*TASK REQUIREMENTS*
Retype the data below exactly, from its first line through the line with "phone-number-input: Phone number is". Leave the pictures out.

(RECORDS TO USE Opens)

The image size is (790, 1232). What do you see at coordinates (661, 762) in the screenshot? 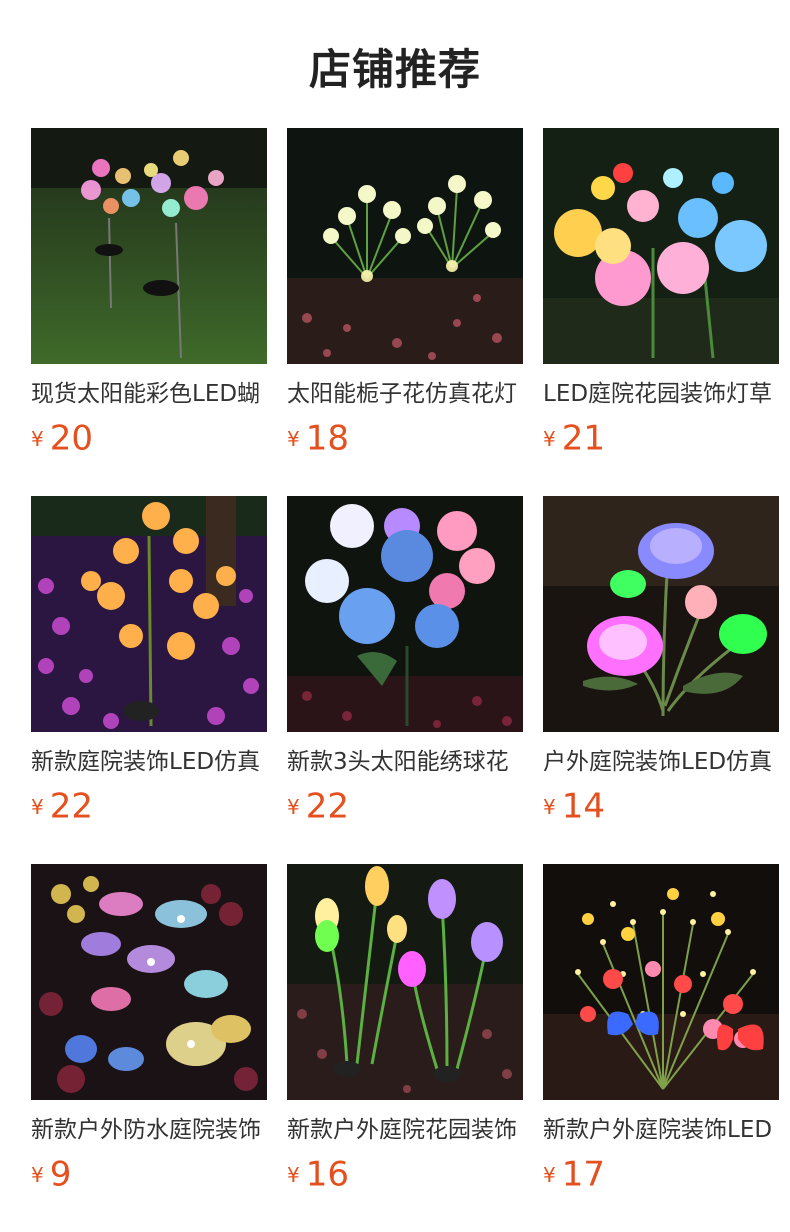
I see `product-name: 户外庭院装饰LED仿真` at bounding box center [661, 762].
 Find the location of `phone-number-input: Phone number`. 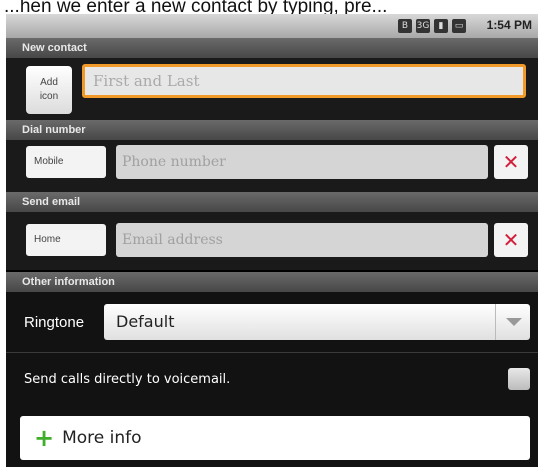

phone-number-input: Phone number is located at coordinates (302, 162).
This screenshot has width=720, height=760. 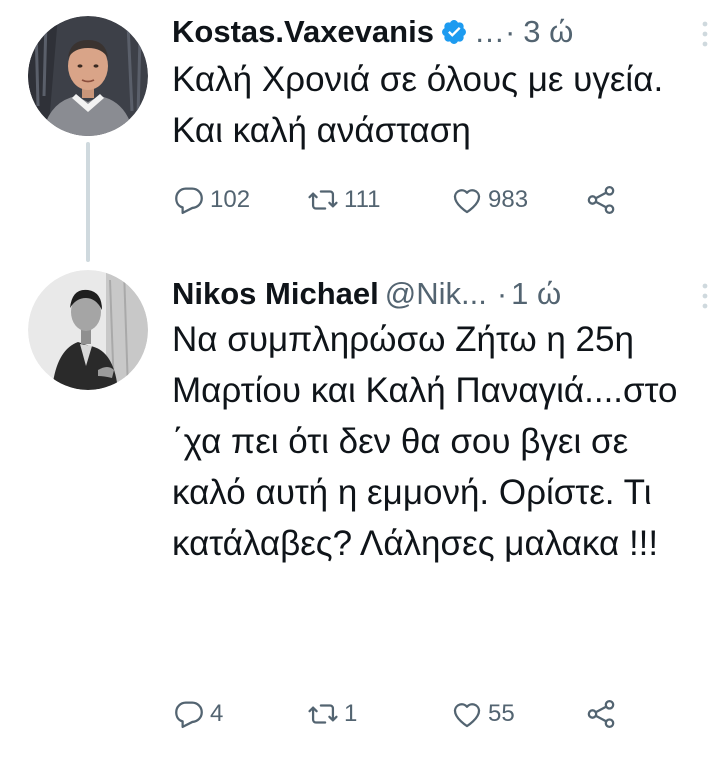 What do you see at coordinates (508, 200) in the screenshot?
I see `like-count: 983` at bounding box center [508, 200].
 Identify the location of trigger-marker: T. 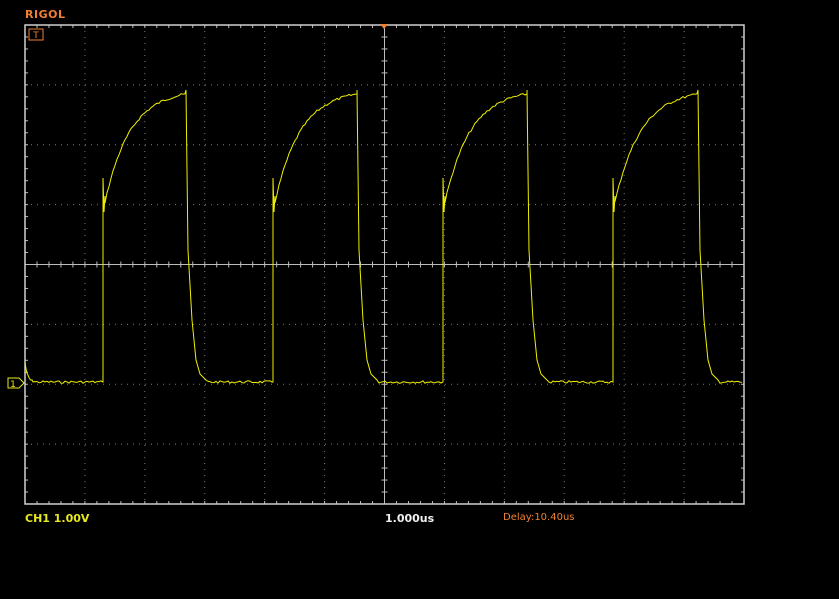
(36, 34).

(RECORDS TO USE Closes)

*RESPONSE FOR THIS EXERCISE*
The image size is (790, 1232). What do you see at coordinates (661, 762) in the screenshot? 
I see `product-name: 户外庭院装饰LED仿真` at bounding box center [661, 762].
 Find the location of `phone-number-input: Phone number`. 

phone-number-input: Phone number is located at coordinates (302, 162).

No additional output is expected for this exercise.